Richard bellowed out a bad imitation of a game-show buzzer, tilting from the stool onto his feet. “Wrong answer.”
“Right. Just have faith in the system. The system you just described to me from your angle and I described to you from mine. Why should we hold on to that faith? Why shouldn’t someone try something better? Take matters into their own hands?”
Richard clutched Tim’s arm, and for the first time his voice was soft and cracked, not giddy or deadened with tired irony. “Because it represents such hopelessness.”
He leaned over and vomited on his shoes.
A girl two stools over looked down at her splattered capris and screamed. The smell rose from the puddle, rank and heated. Richard grinned, his chin stained with puke, and raised his arms, Rocky style.
The bartender was cursing a blue streak, and a gym-enhanced security bozo was closing fast, barking into a radio. The bouncer from outside plowed through the crowd and grabbed Richard.

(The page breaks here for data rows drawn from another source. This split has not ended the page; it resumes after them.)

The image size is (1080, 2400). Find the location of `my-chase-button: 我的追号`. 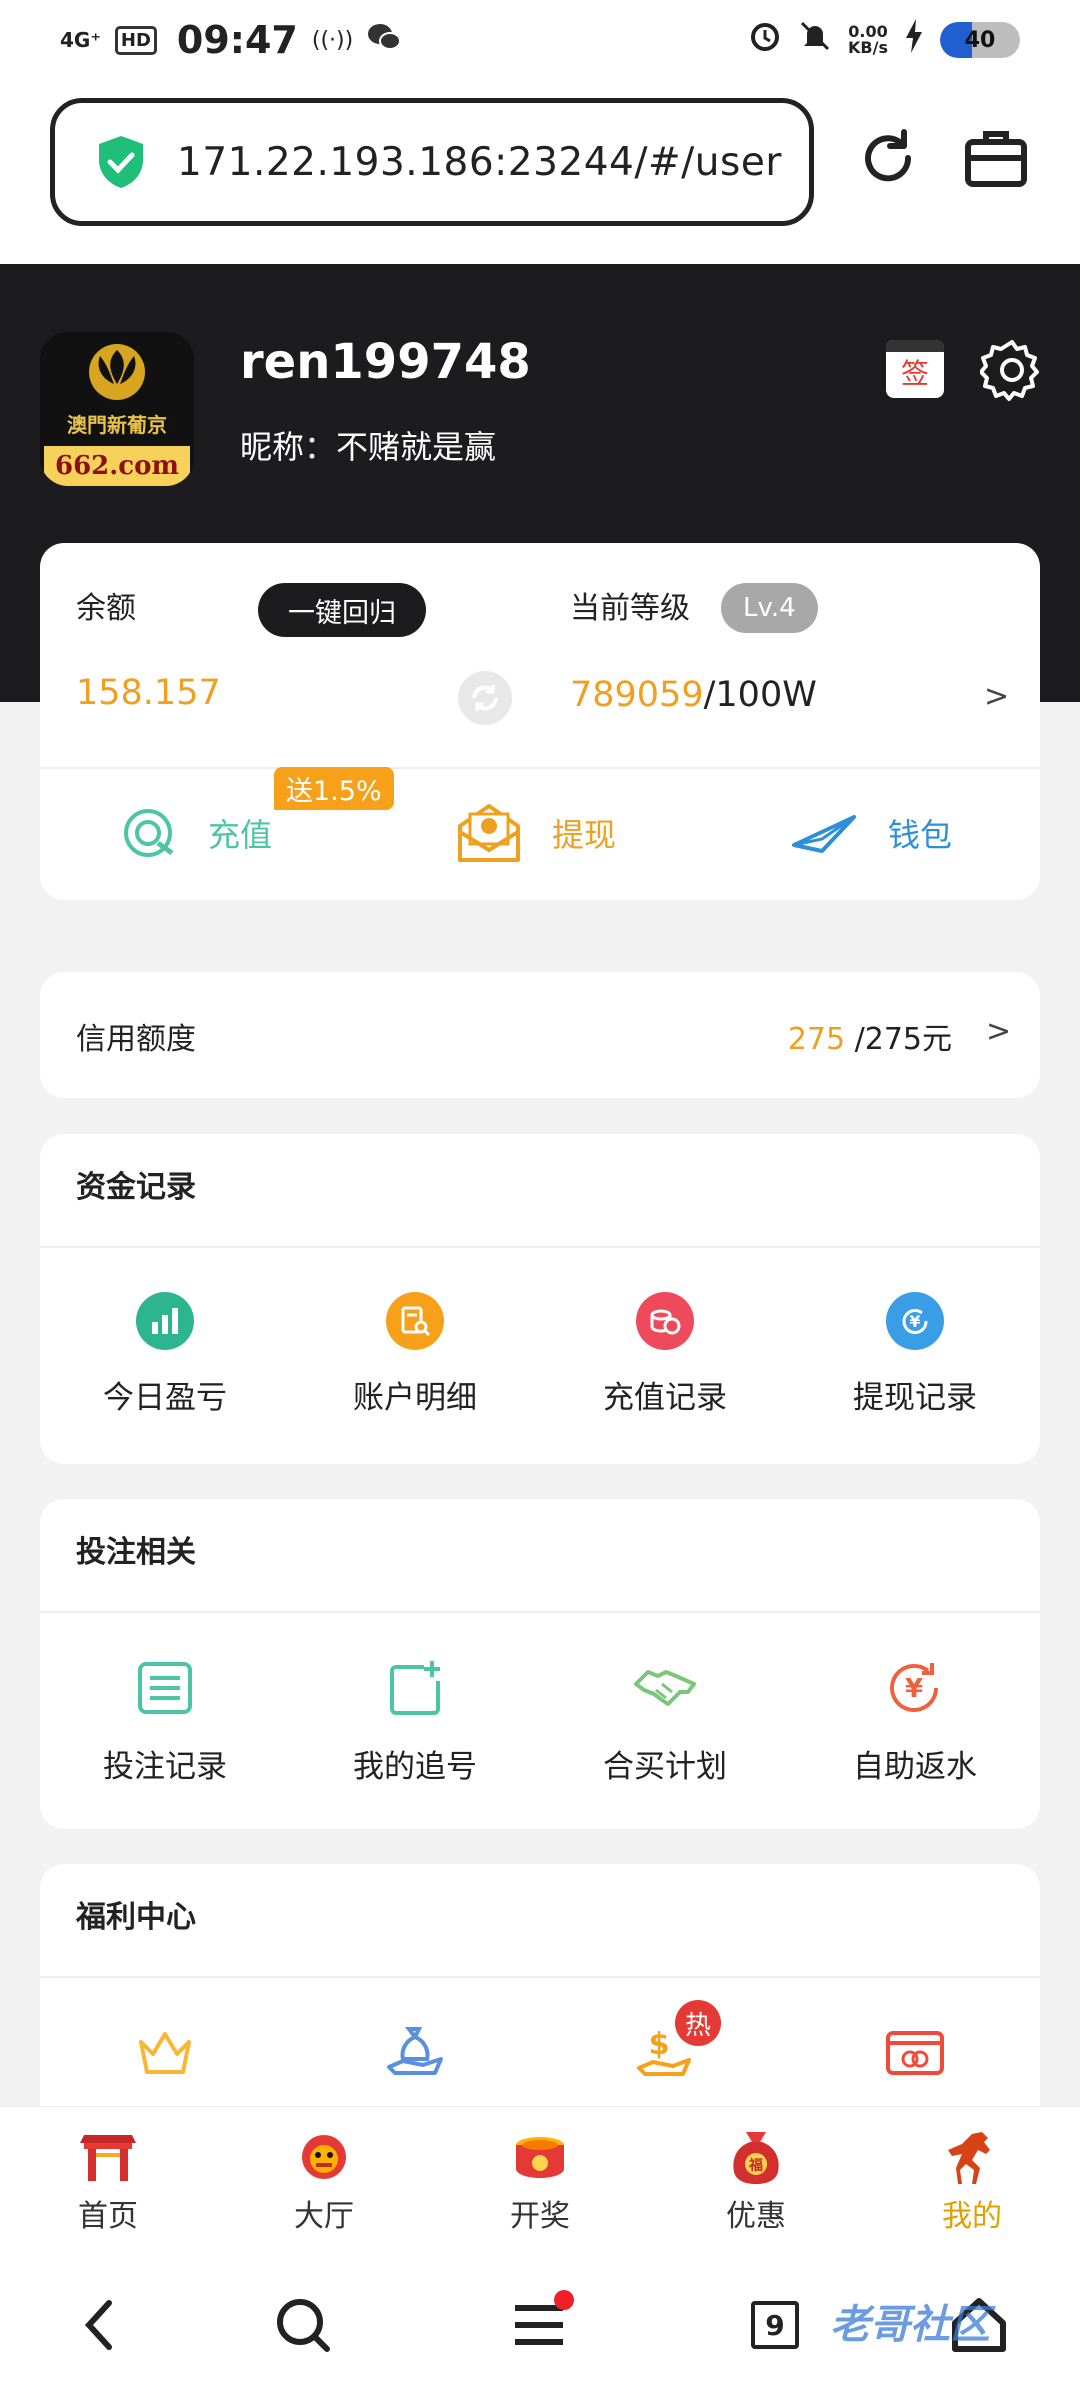

my-chase-button: 我的追号 is located at coordinates (415, 1721).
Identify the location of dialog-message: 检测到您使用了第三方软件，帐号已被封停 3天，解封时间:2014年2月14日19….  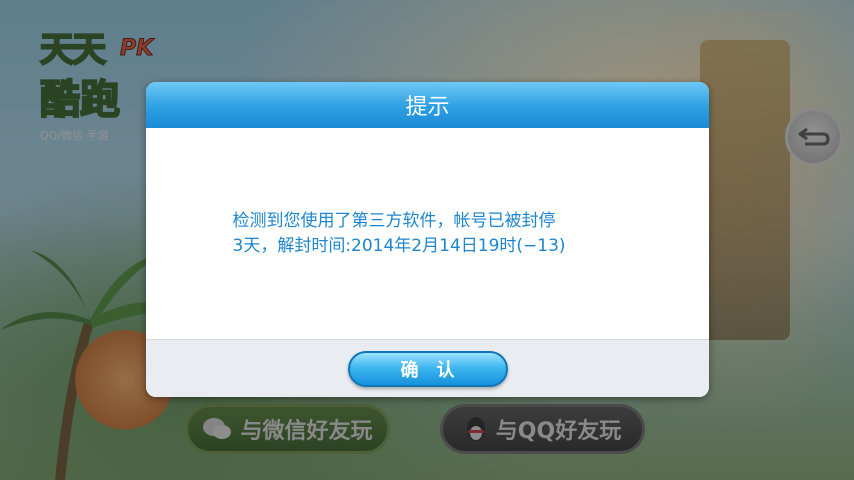
(428, 234).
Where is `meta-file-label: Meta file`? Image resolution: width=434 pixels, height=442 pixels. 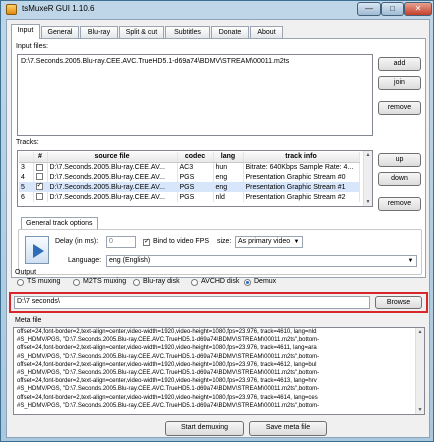
meta-file-label: Meta file is located at coordinates (28, 320).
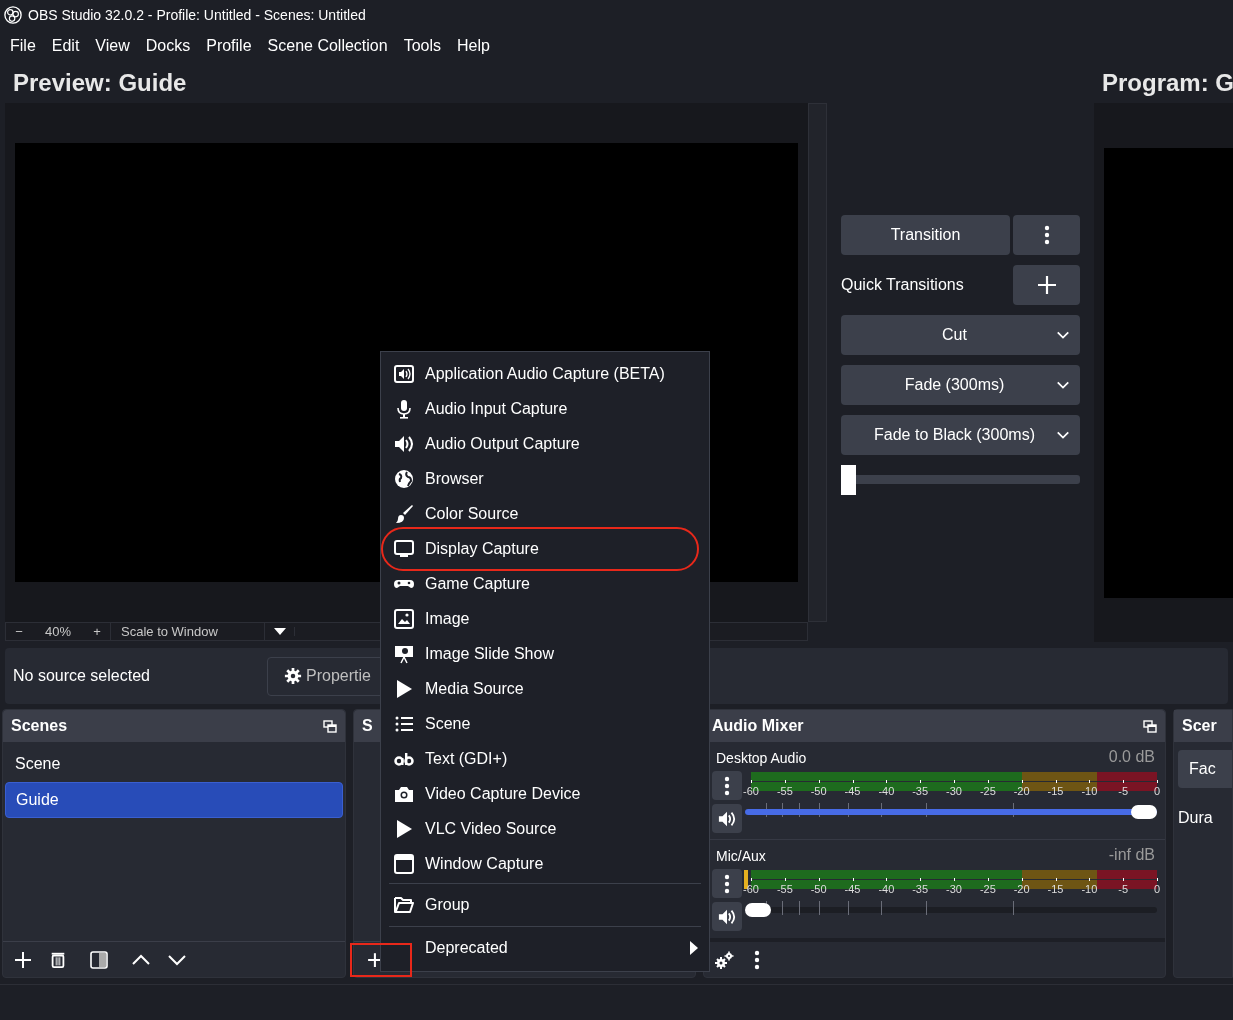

“All right, asshole, I told you before, you get hammered in my club again, you’re fucking finished.” He threw a full nelson on Richard, bending his head forward and making his arms stick up like a scare-crow’s. The other guy seized Nick’s shoulder and jerked him back off the bar.
“Take it easy,” Tim said. The bouncer slammed Richard against the bar. Tim’s hand shot out and grabbed the bouncer’s thick neck, thumb digging into his sternal notch. The bouncer gagged out a sound and froze. “It wasn’t a suggestion,” Tim said.
He waited for the bouncer to release Richard. The other guy let go of Nick and stepped wide, eyes on Tim, looking for an angle. Several people were watching, but for the most part loud music covered the sound of the commotion. The dance floor remained a swirl of oblivious motion.
Tim removed his hands, holding them up in a calming gesture. The bouncer took a quick step back, coughing.
Tim said, “I don’t much like to fight, and I’m sure you could kick my ass anyway, so what do you say we just do this the easy way. These guys are going to pay their tab-” he nodded at Nick, who fumbled a few bills out of his pocket and onto the counter “I’ll walk my acquaintance out of here, and you’ll never hear from us again. Sound good?”
The bouncer glowered at him.
“Okay.” Tim shouldered Richard and half dragged him to the door, Nick scurrying close behind. They stepped outside, and the cool air hit them like a chest-high wave.
“That asshole,” Richard slurred, rubbing his elbow. “Why didn’t you badge him?” He fumbled in his pocket for his valet ticket, but Tim dragged him to the curb and hailed a passing cab. He deposited Richard inside and stepped back to let Nick slide in.